*Record excerpts:*
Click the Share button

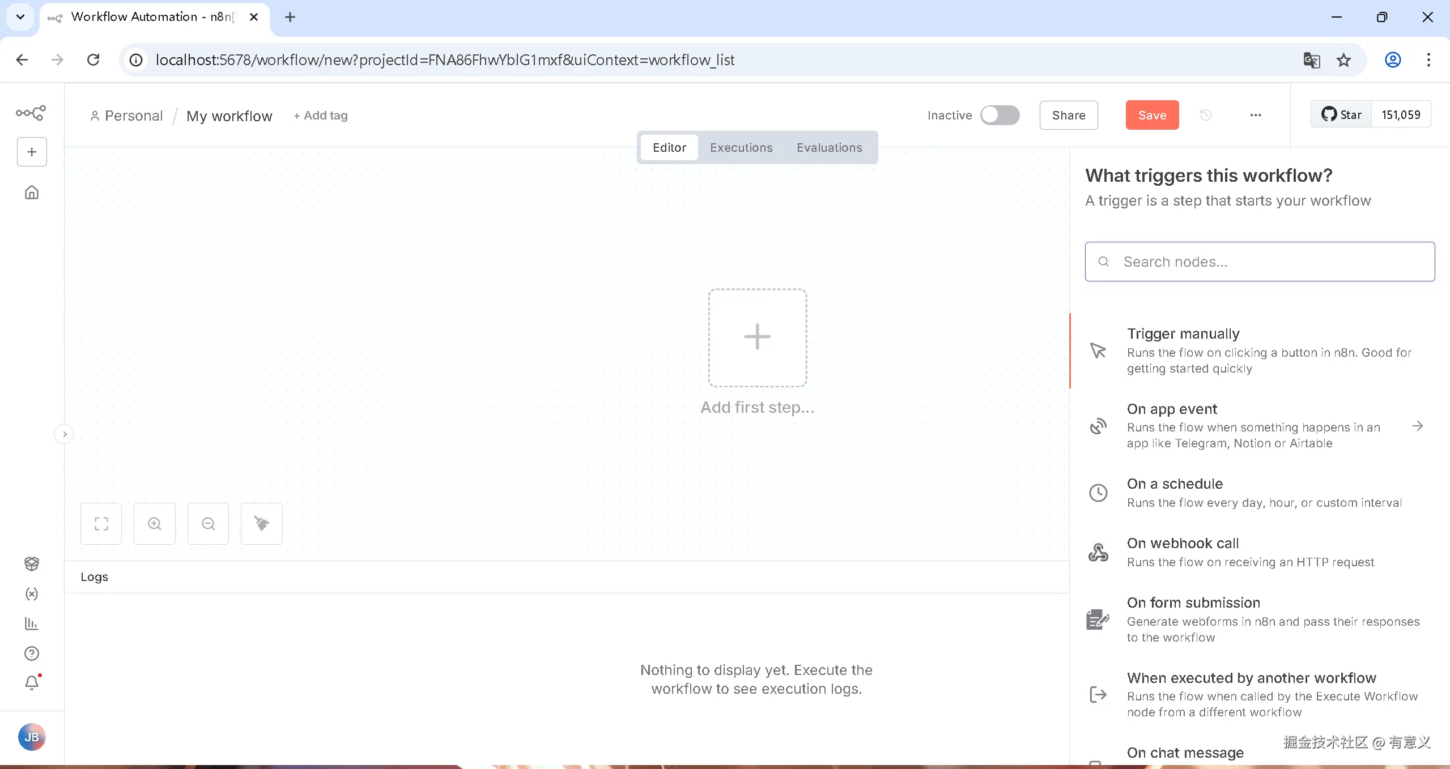[x=1069, y=115]
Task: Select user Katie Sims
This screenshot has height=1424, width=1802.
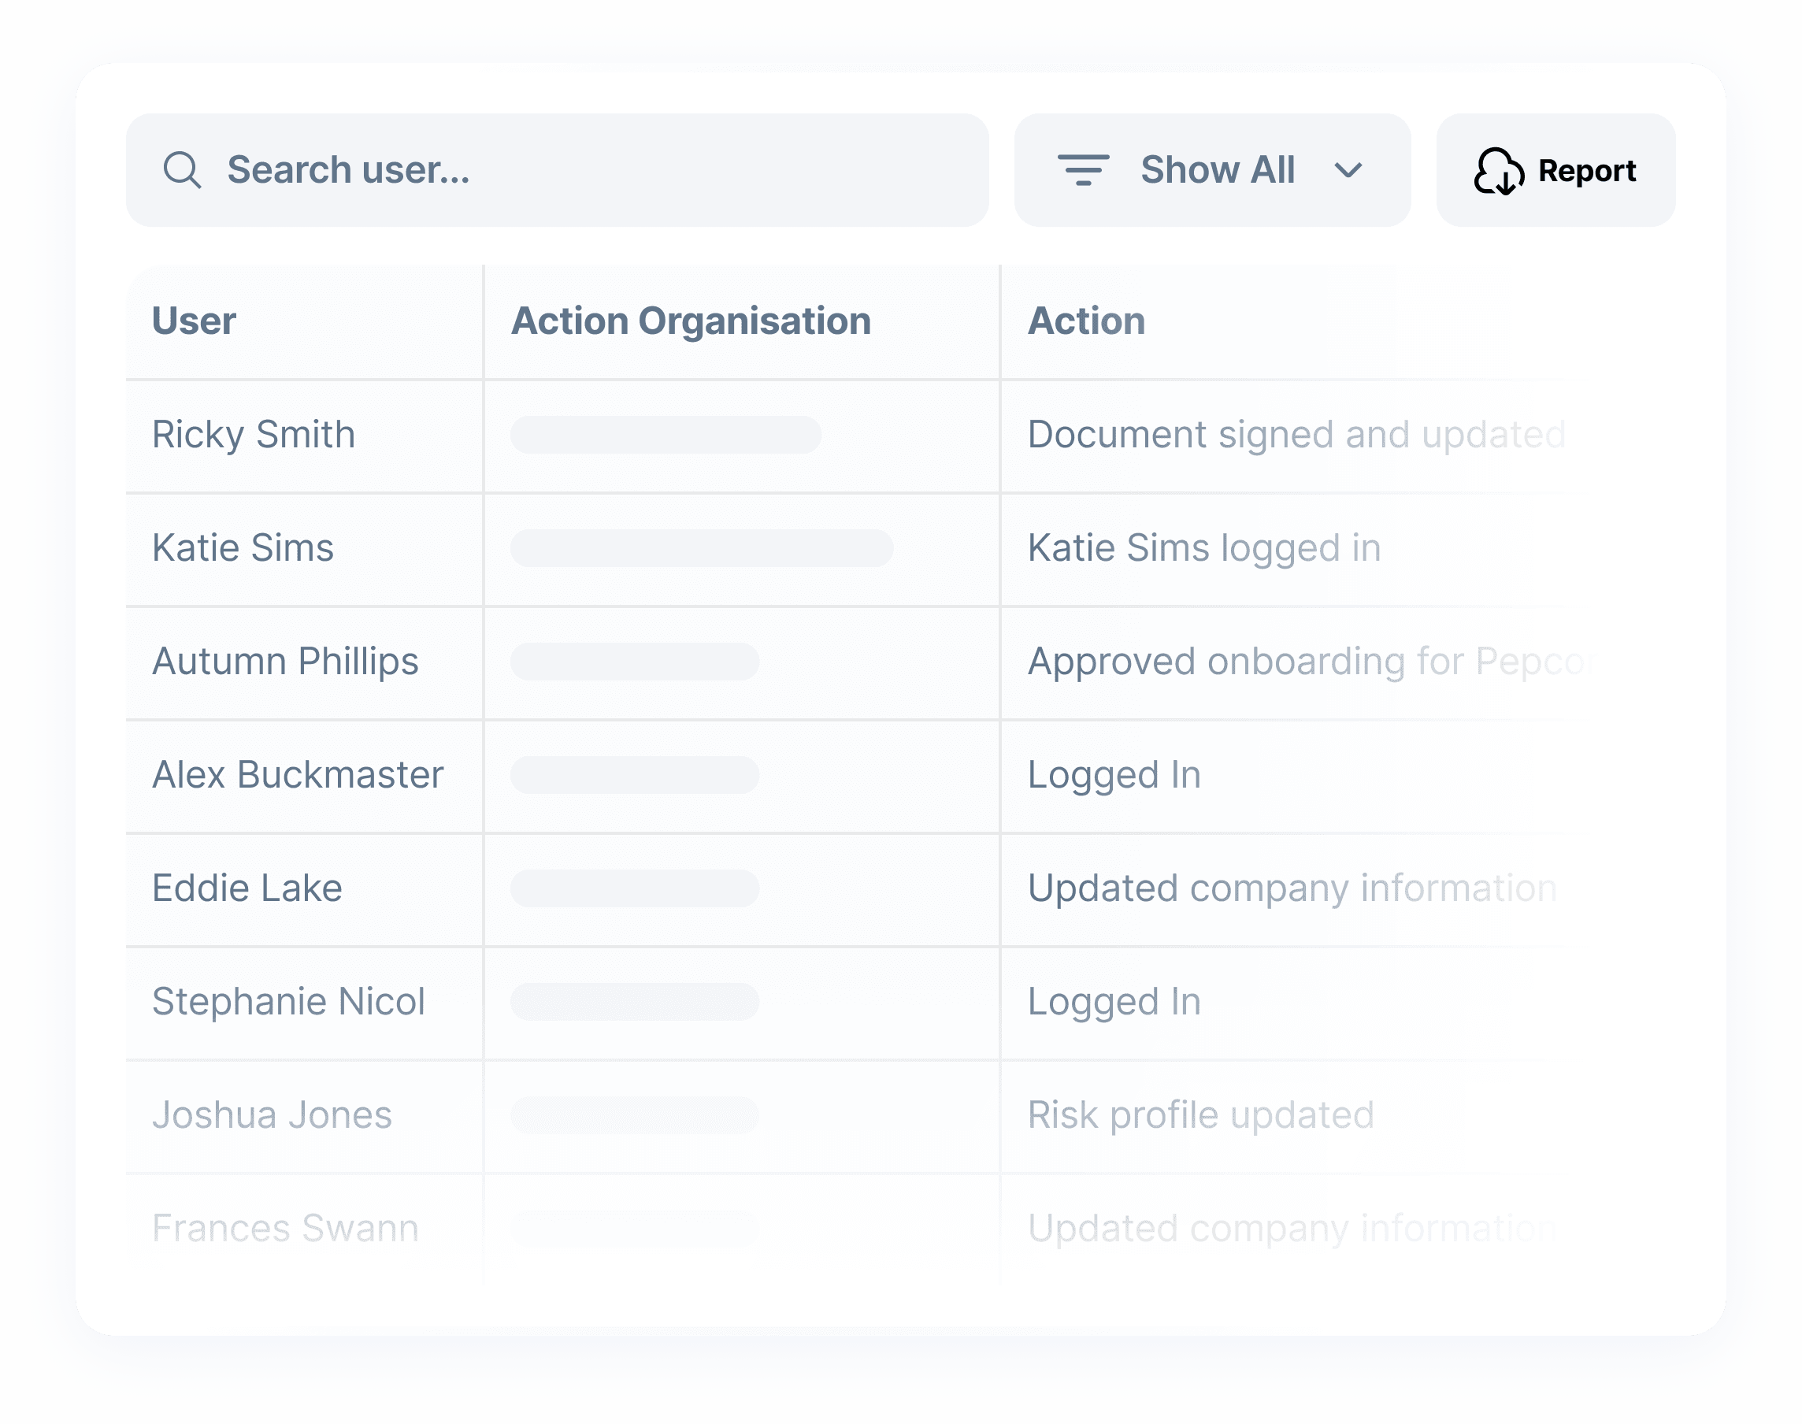Action: click(x=243, y=548)
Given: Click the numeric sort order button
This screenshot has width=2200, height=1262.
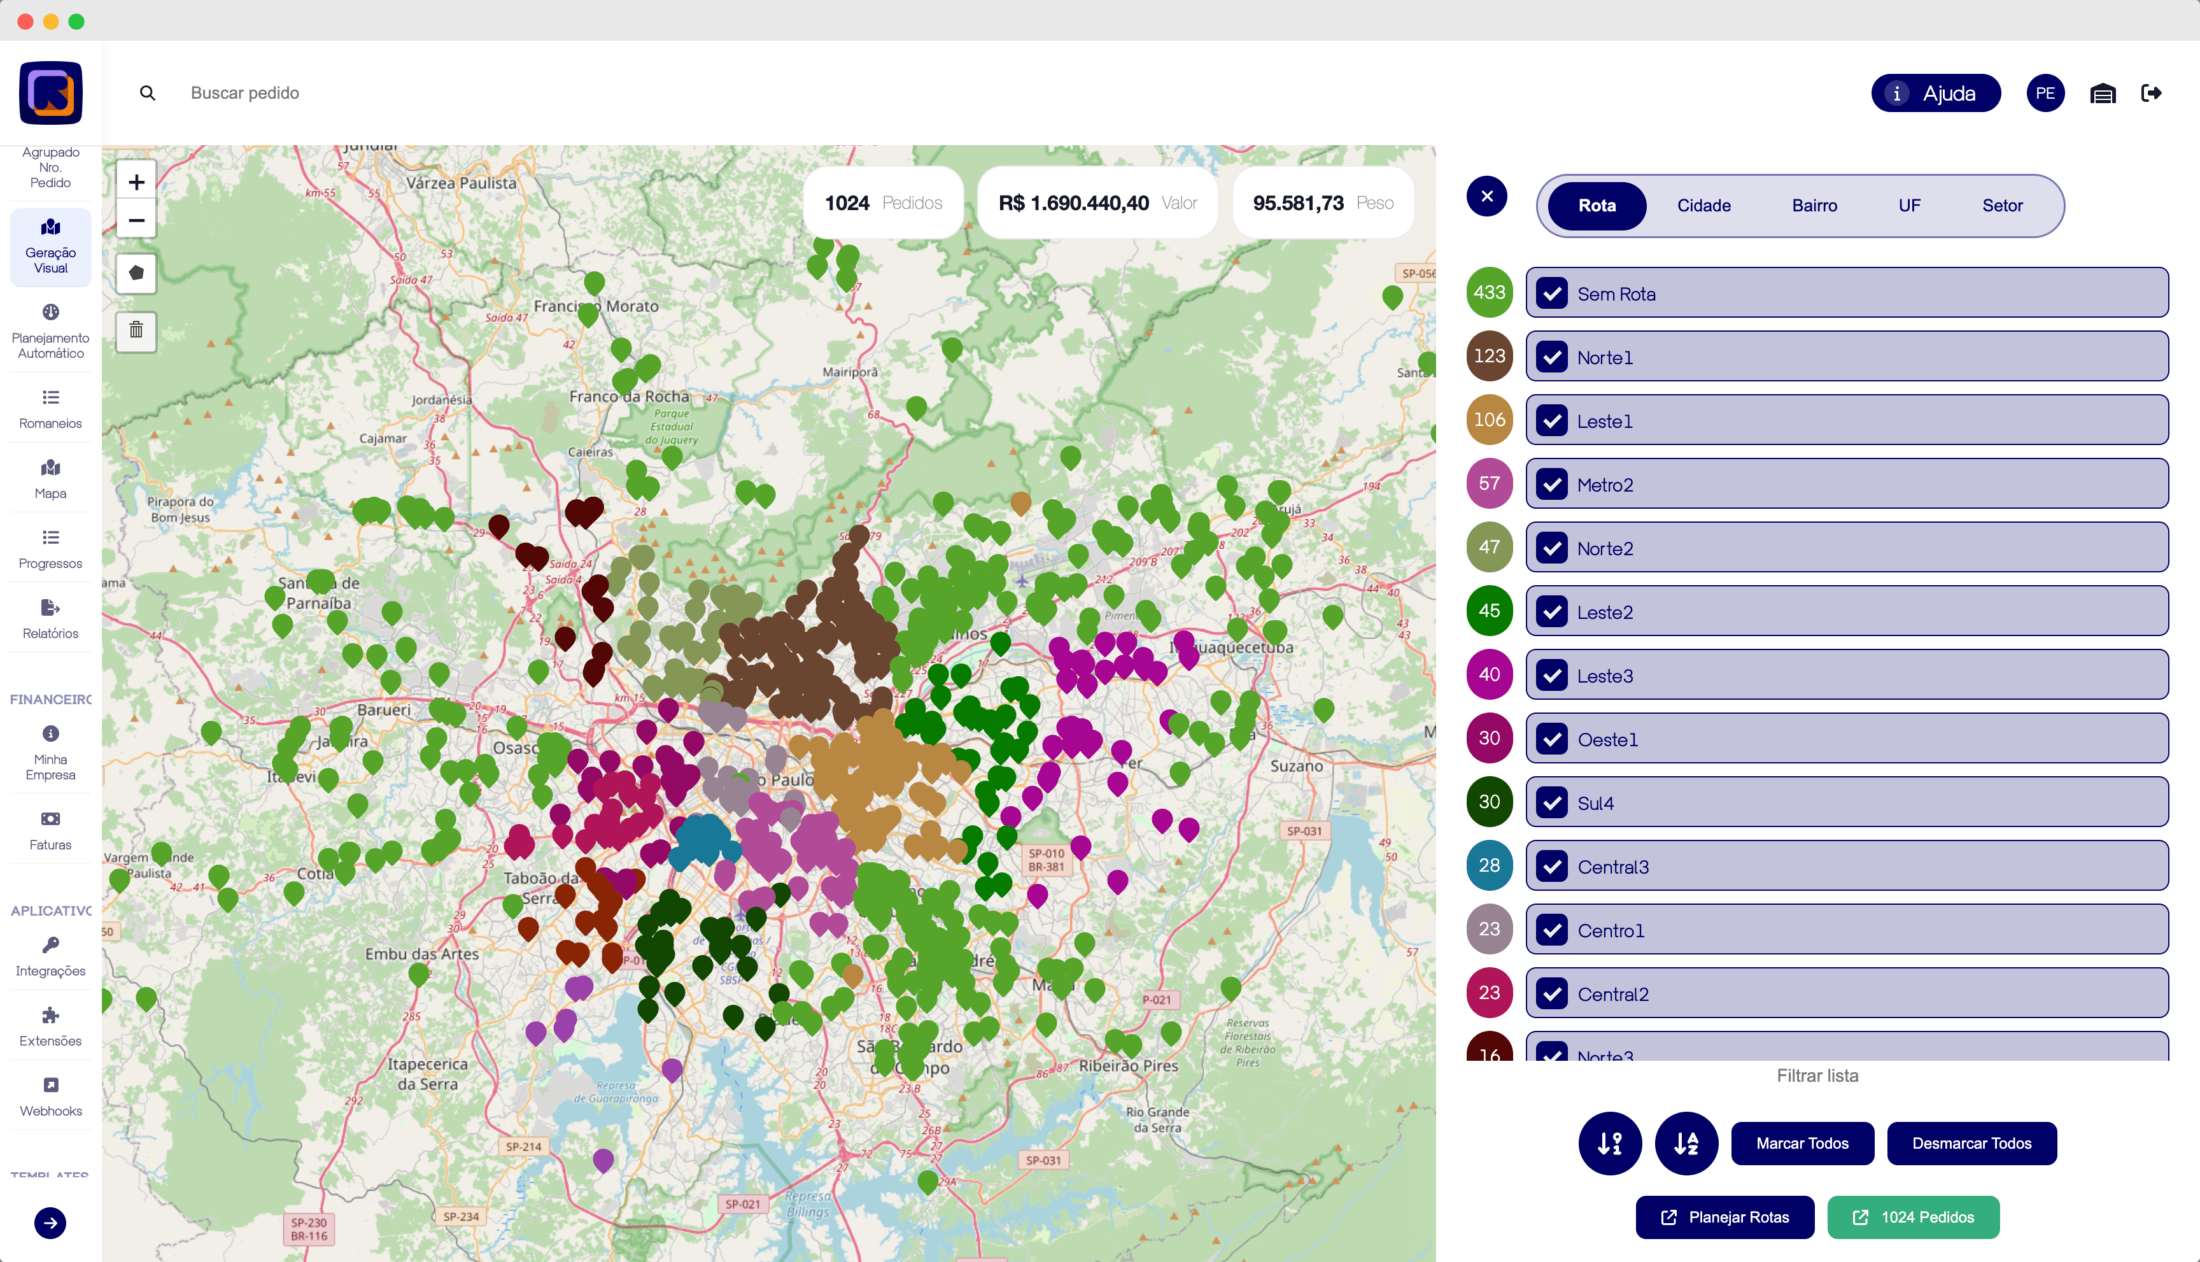Looking at the screenshot, I should pos(1609,1143).
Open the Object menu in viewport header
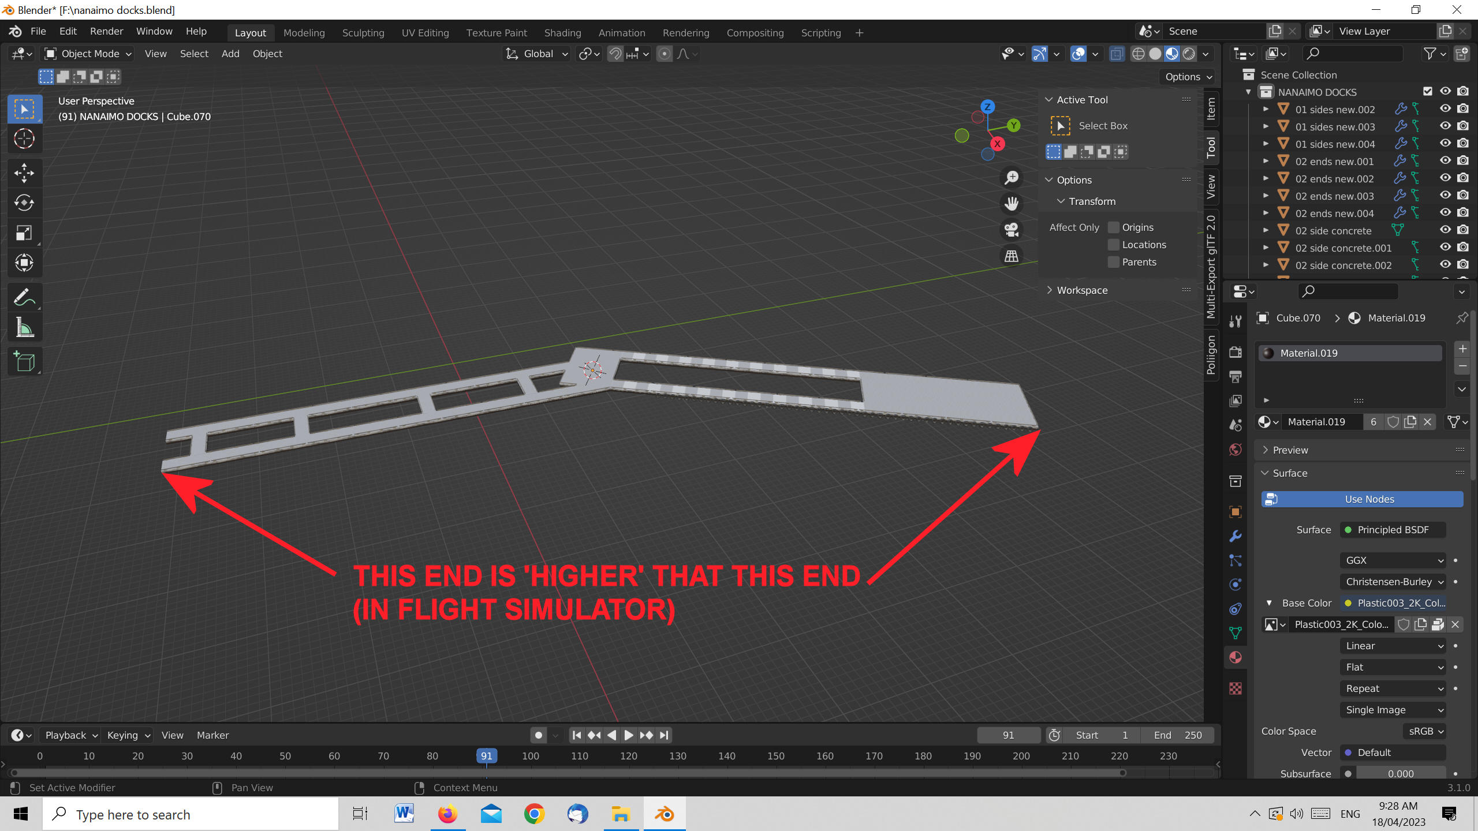1478x831 pixels. click(267, 54)
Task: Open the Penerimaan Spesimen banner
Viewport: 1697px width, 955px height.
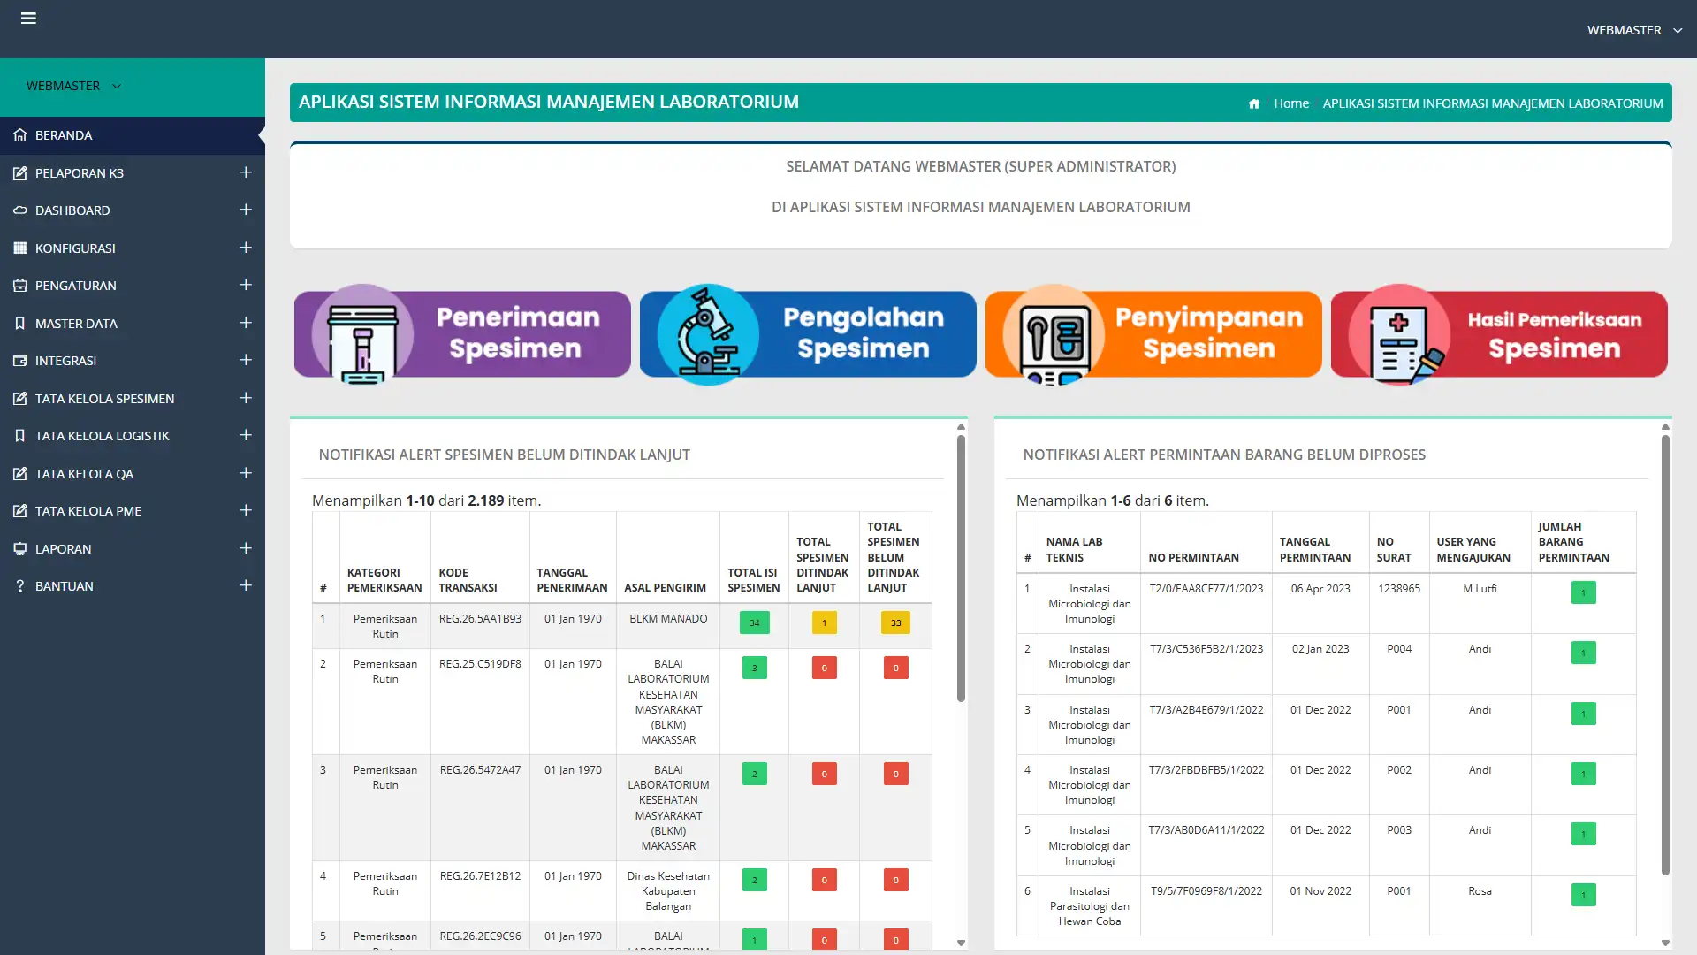Action: point(462,334)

*Required work:* From the first line to the last, retype the entries above exactly, minus the pictures.

*Response to this task:*
Click the Share button

[x=1069, y=115]
Task: Select user Katie Sims
This screenshot has height=1424, width=1802.
Action: click(x=243, y=548)
Given: Click the numeric sort order button
This screenshot has width=2200, height=1262.
Looking at the screenshot, I should pos(1609,1143).
Open the Object menu in viewport header
1478x831 pixels. click(267, 54)
Task: Open the Penerimaan Spesimen banner
Viewport: 1697px width, 955px height.
Action: point(462,334)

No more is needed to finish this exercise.